I'm wondering if anyone else is having an issue with SYM CLI data sources failing? We are experiencing an issue where we restart, achieve acquisition success, and then a day or two later, "Failed to execute Sym CLI symcfg". For whatever reason, the two SYM data sources we have continue to fail. I've been searching around KB, trying to find some leads. Is there break fix out there that I'm not seeing? Or perhaps a bug in the system? We recently upgraded to 6.4.1 but we had this issue prior to the upgrade. It just happens much more frequently now.
Thanks and Happy Thanksgiving!
I've seen situations where the SYM data source would acquire successfully once and fail on all subsequent attempts. I believe this was ultimately an issue with the symapi server. On many occasions, rebooting the symapi server was necessary to get acquisition to run. Have you tried this?
The process I'd follow to troubleshoot this is something like:
1. Find a failure in the logs (SANscreen\acq\log; look at acq.log for general stuff and foundation_<datasource name>_<big number>.log for specifics) and determine what command it's failing on. It may also be failing prior to issuing any commands, or while inserting results into the database; this would be important.
2. Run the failing command at the CLI, get it to work on the CLI
3. See if the issue is resolved
If you open a case, Support can help you with this process.
Just to go a bit further, when I look at the foundation logs for this particular data source, the only information on a failure I see would be the below string from a foundation log - does this say anything to you?
SYMxxx [Failed to execute external utility] - Failed to execute Sym CLI symcfg ([Device name General Device]: Return code : 1)
com.onaro.sanscreen.acquisition.framework.datasource.DataSourceErrorException: Failed to execute Sym CLI symcfg
at java.util.concurrent.Executors$RunnableAdapter.call(Unknown Source)
at java.util.concurrent.FutureTask$Sync.innerRun(Unknown Source)
at java.util.concurrent.FutureTask.run(Unknown Source)
at java.util.concurrent.ThreadPoolExecutor$Worker.runTask(Unknown Source)
at java.util.concurrent.ThreadPoolExecutor$Worker.run(Unknown Source)
at java.lang.Thread.run(Unknown Source)
Ok, you got a return code of 1, which is not 0. 0 is good, non zero is bad. So EMC's CLI is telling you a bad thing happened.
You want to crack open the recording:
You have been in the root folder, most likely, reading the log file, which would have had the message you posted (you may have gotten that from the OCI gui).
We need to drill into the numerical folder (it is the # of milliseconds since the Unix Epoc).
In that folder, are all the raw data and processed data (if any)
You want to read your files that have symcfg in their name - open them, read them, find something wrong.
You may want to do this by working backwards, chronologically.
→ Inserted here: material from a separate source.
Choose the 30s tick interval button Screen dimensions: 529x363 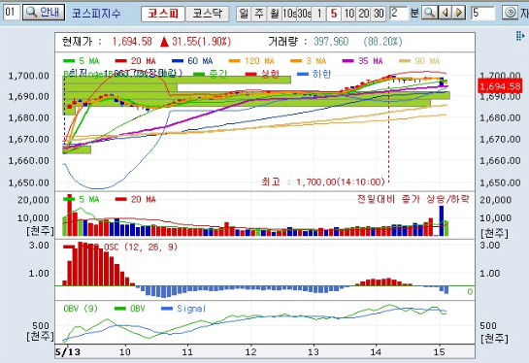tap(304, 14)
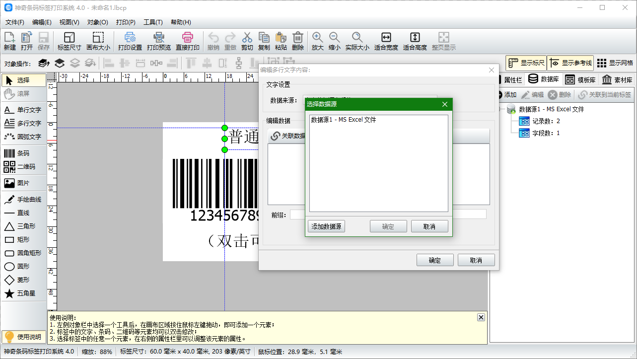Open 打印预览 print preview

coord(159,41)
Yes, there is something wrong with the remote connection to the server. Issue with the port? Firewall problem? Unfortunately the EMC guys are a bit sparse due to the holiday, and I'll have to follow-up with them on Monday. I just don't understand what would be causing such a regular failure recently, but not in the past. Something changed that they aren't telling me or aren't aware of. New software version, new hardware...something has changed. Hopefully I get to the bottom of it because the data is now quite old.
OCI and EMC Symmetrix 101.
OCI wants to discover EMC Symmetrix arrays by parsing XML formatted Symcli (Solutions Enabler CLI) output.
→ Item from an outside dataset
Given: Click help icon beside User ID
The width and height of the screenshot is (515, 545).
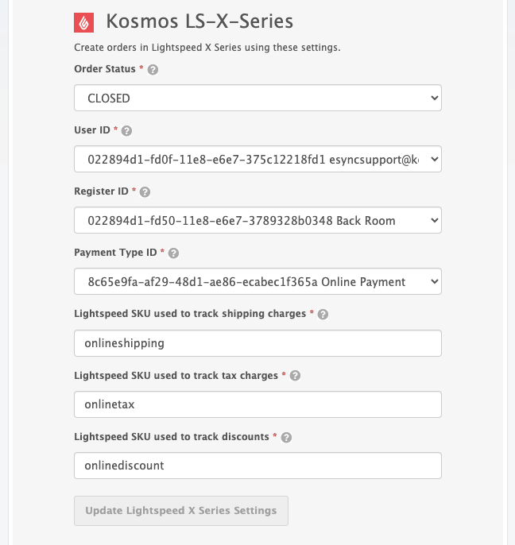Looking at the screenshot, I should (x=127, y=130).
How does it get that data:
#1. 95% of the time, the OCI server or acquisition unit is acting as a client - Solutions Enabler is a client server program. In this mode you need:
The OCI server to be running the same, or older version of Solutions Enabler as the server you are talking to
The storsrvd daemon needs to be installed and running on the Solutions Enabler server you are talking to (please make your customer install this daemon, and set to run autostart so when they reboot their SE server, OCI doesn't have inventory fail because the storsvrd daemon is no longer running)
#2. 5% of the time customers provision FC gatekeeper volumes to OCI, or run an OCI Remote Acquisition Unit (RAU) on an Solutions Enabler host (with direct FC connectivity to arrays) - in this config, we choose "local" under "Connection Caching" in the datasource, as we are running commands directly against the array. I have been working with a customer this week that does almost all their Symmetrix discovery this way - they are building 8GB VMs with RDM gatekeepers. They have the SMI-S enabled version of Solutions Enabler installed, and we use symcli for inventory, and SMI-S for performance gathering. It is also worth mentioning in this config, the OCI datasource still needs to have the "service name" attribute populated, but its contents are irrelevant, as the netcnfg alias file is not used for local communication.
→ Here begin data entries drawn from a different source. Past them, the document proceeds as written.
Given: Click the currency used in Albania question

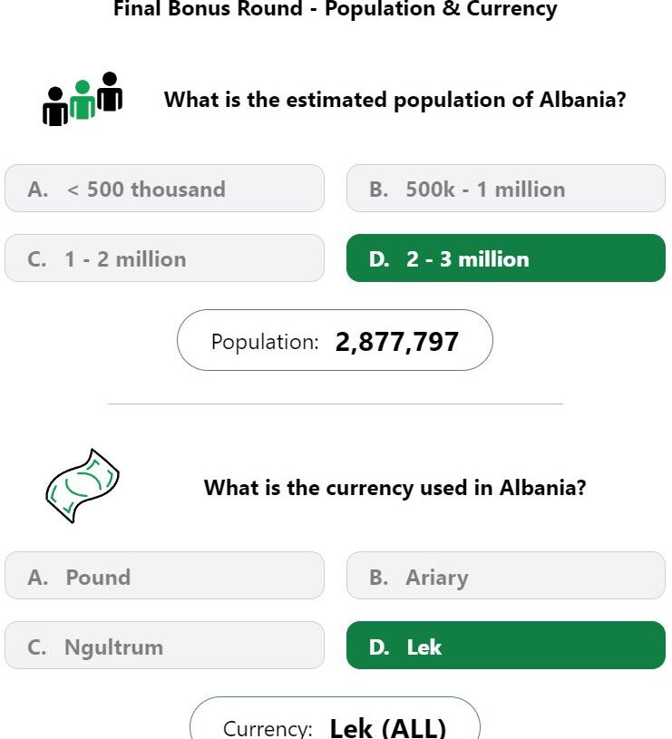Looking at the screenshot, I should tap(394, 488).
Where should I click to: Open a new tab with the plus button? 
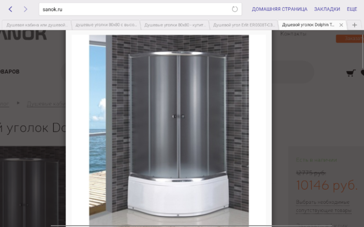click(x=355, y=25)
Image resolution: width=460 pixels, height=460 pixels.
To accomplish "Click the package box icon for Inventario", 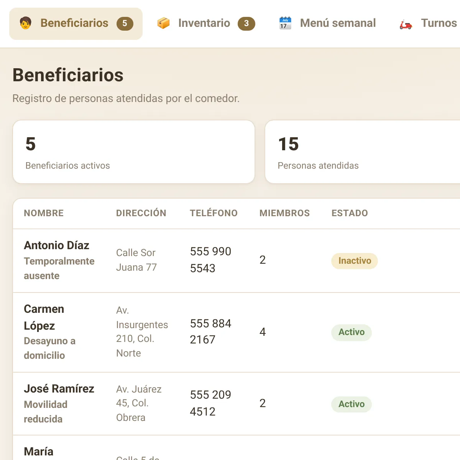I will [x=163, y=23].
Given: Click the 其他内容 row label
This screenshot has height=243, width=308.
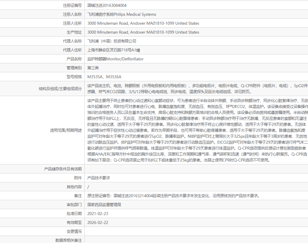Looking at the screenshot, I should 74,187.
So, lets continue with #1, the client server model.
We established you need Solutions Enabler installed. You also need to edit your netcnfg file , in ..\emc\symapi\config
This defines aliases, which is the first field on the Inventory page in your OCI datasource creation.
Your OCI datasource also needs the right path to the symcli binaries set. Finally, the default connection caching setting, REMOTE_CACHED, should work fine
What can go wrong?
The storsvrd daemon is not running on the host we defined in our netcnfg alias - to troubleshoot from OCI, open your netcnfg file, extract the IP address or FQDN of the SE host, and try:
telnet NNNNN 2707 , where NNNNN is the IP/FQDN
Assuming telnet is installed - if this times out, there is nothing listening on tcp 2707, or there is a firewall. If you get a blinking cursor, the daemon is up.
Once you know the status of the daemon, you either work on getting the daemon running (and please work on getting installed autostart ), or troubleshooting your problem..
Troubleshooting is probably another post. There are 2 threads for it:
Cracking open recordings, and reading them
Setting environment variables manually, and running commands manually. This approach has been degraded somewhat in value due to some Symmetrix security configurations that mean your output (run as you) may vary from what OCI (running as hostname\SYSTEM) will see
I'm going to share this with the EMC engineers to see if any of this has been done. We never set up an RAU, it's strictly local.
I did attempt to telnet the IP on port 2707. Initially, a blank screen with a non-blinking green cursor popped up. I tried with another IP, and a similar screen popped up, and went away almost immediately.
Very good to know. We have restarted the symapi server multiple times, we get a success, then a failure again. We'll have to investigate a bit further - it used to be successful without fail, but it's been doing this intermittent success/fail/success/fail for over a month.
Thank you for your help!
We have never seen this happen before, ever.
You want to crack open the recordings - the foundation.X...zip in ../sanscreen/acq/log and determine what command is failing
Is your customer sending OCI ASUP?
Ha! Good to know we are blazing new failure trails here.
At the moment, the customer isn't using ASUP. Let me take a look at the logs, and I may need to put in a ticket. I was just curious if there was a common issue and an "easy" fix.